Provide again, from the entries below, every line from the one containing "The image size is (1319, 760)." through the one containing "Click the Spark", exactly as written, and no other line.

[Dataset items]
****
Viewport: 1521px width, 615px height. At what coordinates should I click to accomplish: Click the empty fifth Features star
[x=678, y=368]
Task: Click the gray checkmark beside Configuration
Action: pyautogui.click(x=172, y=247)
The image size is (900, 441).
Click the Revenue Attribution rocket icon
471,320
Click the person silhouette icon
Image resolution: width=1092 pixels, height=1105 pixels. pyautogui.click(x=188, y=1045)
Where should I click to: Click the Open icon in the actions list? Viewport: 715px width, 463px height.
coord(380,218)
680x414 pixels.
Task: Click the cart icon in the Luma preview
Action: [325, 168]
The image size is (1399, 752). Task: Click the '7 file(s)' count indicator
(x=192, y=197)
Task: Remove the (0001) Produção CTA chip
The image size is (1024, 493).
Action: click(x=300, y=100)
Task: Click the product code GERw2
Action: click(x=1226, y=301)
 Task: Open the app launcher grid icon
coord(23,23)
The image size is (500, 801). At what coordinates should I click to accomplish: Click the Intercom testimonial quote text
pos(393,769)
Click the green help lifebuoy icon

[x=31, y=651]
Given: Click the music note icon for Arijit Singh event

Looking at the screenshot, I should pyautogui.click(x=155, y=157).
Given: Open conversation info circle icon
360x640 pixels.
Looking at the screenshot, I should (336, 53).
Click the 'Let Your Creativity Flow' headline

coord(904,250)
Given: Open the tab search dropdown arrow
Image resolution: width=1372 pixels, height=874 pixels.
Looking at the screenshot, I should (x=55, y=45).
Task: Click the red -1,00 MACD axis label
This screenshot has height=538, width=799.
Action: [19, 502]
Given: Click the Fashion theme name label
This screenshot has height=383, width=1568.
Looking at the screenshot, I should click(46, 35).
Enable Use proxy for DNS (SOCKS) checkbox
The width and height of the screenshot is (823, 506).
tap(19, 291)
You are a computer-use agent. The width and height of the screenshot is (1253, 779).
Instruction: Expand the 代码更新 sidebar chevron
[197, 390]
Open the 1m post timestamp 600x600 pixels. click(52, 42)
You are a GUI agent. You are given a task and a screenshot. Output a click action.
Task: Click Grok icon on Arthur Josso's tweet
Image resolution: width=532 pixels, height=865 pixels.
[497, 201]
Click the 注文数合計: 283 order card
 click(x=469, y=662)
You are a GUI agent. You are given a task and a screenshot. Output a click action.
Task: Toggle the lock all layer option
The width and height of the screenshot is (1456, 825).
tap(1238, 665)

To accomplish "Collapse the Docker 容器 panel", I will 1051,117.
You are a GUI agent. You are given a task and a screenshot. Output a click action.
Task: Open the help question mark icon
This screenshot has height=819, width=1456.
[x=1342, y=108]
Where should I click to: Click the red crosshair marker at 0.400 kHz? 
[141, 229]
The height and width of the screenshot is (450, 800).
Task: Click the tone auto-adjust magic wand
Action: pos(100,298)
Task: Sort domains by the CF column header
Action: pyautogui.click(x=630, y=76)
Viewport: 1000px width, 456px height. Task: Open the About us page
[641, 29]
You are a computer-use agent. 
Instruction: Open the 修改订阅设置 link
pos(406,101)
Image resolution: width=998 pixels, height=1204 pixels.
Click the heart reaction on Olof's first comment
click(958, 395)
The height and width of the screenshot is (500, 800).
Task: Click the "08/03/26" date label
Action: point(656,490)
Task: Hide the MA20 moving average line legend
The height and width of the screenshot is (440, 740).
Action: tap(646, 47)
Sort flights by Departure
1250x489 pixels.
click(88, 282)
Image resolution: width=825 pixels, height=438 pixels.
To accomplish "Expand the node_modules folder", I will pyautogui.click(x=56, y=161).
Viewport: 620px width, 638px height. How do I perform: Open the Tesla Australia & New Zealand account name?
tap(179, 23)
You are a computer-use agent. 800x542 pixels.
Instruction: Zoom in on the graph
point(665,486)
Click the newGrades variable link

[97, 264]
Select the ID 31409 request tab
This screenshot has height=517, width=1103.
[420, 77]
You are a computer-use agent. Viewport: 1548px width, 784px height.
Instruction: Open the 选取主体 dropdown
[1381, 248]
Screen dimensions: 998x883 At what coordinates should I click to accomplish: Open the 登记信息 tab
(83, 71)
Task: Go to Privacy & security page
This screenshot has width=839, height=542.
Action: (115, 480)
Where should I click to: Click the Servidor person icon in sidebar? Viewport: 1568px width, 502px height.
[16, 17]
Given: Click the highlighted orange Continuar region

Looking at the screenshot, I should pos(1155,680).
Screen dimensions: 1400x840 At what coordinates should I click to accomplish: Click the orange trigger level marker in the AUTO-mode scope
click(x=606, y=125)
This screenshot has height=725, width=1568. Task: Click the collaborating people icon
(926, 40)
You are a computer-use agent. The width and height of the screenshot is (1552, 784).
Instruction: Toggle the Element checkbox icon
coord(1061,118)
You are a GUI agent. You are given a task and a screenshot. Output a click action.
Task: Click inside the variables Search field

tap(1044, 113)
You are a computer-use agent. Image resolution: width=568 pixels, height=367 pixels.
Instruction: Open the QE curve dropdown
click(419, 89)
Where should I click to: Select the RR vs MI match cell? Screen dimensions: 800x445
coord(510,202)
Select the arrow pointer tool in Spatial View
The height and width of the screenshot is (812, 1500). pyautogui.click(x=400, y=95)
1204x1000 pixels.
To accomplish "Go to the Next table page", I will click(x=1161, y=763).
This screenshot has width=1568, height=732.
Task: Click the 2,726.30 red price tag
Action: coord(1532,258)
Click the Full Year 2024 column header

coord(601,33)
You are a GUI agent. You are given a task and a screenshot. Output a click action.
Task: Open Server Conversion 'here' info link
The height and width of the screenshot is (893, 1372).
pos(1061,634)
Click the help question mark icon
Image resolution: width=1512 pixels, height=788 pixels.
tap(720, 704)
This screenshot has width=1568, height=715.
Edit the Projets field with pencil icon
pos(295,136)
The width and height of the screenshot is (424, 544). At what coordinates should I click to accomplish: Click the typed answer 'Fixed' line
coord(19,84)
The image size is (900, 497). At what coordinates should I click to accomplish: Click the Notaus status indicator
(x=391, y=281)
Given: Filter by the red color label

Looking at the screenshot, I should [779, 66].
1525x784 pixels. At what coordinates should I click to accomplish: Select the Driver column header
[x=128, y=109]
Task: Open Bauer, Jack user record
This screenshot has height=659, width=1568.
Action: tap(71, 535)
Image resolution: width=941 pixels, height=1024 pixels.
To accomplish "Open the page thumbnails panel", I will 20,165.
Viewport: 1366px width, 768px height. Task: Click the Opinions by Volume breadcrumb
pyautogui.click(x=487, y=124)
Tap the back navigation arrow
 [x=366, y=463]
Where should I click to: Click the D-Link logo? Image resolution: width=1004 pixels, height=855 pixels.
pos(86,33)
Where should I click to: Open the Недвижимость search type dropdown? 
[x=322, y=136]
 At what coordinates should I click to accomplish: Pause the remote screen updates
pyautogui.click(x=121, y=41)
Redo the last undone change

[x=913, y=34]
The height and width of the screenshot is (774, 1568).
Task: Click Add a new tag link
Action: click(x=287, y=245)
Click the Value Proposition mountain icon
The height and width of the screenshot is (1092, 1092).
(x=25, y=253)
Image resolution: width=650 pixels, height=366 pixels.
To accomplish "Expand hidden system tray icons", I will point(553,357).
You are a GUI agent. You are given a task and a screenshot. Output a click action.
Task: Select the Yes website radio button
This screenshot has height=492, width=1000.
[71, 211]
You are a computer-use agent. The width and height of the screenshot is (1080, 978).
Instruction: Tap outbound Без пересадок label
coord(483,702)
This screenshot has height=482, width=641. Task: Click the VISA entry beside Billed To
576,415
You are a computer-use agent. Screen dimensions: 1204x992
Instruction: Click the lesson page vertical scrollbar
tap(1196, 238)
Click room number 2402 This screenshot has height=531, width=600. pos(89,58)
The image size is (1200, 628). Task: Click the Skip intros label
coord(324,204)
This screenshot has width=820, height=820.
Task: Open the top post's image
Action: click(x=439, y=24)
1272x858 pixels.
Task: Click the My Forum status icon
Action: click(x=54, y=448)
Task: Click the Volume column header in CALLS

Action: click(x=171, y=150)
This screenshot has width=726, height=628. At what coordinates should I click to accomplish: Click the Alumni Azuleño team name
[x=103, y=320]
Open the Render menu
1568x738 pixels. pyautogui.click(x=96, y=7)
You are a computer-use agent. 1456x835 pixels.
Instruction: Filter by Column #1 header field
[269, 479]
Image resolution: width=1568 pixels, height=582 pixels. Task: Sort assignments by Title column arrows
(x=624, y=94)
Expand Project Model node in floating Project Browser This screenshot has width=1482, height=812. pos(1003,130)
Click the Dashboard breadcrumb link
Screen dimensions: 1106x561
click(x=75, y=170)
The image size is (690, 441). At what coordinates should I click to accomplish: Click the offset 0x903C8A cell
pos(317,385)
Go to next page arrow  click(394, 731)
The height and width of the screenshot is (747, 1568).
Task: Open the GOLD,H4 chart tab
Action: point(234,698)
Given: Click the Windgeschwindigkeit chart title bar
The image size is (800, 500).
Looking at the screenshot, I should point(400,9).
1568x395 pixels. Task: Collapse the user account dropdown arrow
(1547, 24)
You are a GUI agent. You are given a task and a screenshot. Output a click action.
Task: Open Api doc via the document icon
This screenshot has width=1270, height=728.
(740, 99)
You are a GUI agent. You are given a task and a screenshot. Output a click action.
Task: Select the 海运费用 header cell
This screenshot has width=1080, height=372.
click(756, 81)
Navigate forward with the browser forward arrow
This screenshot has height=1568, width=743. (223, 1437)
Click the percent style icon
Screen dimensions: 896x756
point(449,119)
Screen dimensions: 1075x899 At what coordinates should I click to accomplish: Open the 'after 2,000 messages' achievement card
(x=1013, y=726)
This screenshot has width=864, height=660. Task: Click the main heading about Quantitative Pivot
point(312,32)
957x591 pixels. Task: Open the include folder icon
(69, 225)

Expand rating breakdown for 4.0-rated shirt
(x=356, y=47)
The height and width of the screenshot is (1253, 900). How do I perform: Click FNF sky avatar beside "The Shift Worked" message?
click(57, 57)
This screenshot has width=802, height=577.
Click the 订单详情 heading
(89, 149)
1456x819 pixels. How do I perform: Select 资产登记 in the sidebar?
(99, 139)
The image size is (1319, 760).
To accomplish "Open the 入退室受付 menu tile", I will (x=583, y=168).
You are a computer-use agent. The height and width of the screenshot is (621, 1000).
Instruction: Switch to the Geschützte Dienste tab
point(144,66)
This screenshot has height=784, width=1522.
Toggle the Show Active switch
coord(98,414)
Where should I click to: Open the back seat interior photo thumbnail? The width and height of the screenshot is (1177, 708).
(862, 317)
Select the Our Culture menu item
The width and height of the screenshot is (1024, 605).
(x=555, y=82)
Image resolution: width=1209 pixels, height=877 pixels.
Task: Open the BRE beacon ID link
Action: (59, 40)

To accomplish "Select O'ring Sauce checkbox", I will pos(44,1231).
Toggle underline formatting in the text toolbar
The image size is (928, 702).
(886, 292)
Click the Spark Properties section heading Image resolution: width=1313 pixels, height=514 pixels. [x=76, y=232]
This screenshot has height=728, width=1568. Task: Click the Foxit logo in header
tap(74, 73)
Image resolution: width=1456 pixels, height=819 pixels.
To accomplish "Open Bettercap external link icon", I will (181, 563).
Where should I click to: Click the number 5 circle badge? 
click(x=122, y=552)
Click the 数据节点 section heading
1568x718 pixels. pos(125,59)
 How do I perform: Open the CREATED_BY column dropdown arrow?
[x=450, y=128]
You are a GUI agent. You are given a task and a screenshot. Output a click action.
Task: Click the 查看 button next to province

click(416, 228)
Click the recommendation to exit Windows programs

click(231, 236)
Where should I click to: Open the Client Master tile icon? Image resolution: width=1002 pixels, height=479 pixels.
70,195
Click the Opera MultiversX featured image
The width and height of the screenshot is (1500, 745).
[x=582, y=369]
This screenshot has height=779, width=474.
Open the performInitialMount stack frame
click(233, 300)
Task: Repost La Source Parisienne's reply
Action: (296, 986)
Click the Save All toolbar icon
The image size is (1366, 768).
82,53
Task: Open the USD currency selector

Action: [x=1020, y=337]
****
_RESPONSE BOX_
The image size is (1319, 760).
To accomplish "Open the 入退室受付 menu tile", I will (x=583, y=168).
You are a computer-use agent. The height and width of the screenshot is (621, 1000).
Instruction: Switch to the Geschützte Dienste tab
point(144,66)
This screenshot has height=784, width=1522.
Toggle the Show Active switch
coord(98,414)
Where should I click to: Open the back seat interior photo thumbnail? The width and height of the screenshot is (1177, 708).
(862, 317)
Select the Our Culture menu item
The width and height of the screenshot is (1024, 605).
(x=555, y=82)
Image resolution: width=1209 pixels, height=877 pixels.
Task: Open the BRE beacon ID link
Action: (59, 40)

To accomplish "Select O'ring Sauce checkbox", I will pos(44,1231).
Toggle underline formatting in the text toolbar
The image size is (928, 702).
(886, 292)
Click the Spark Properties section heading Image resolution: width=1313 pixels, height=514 pixels. [x=76, y=232]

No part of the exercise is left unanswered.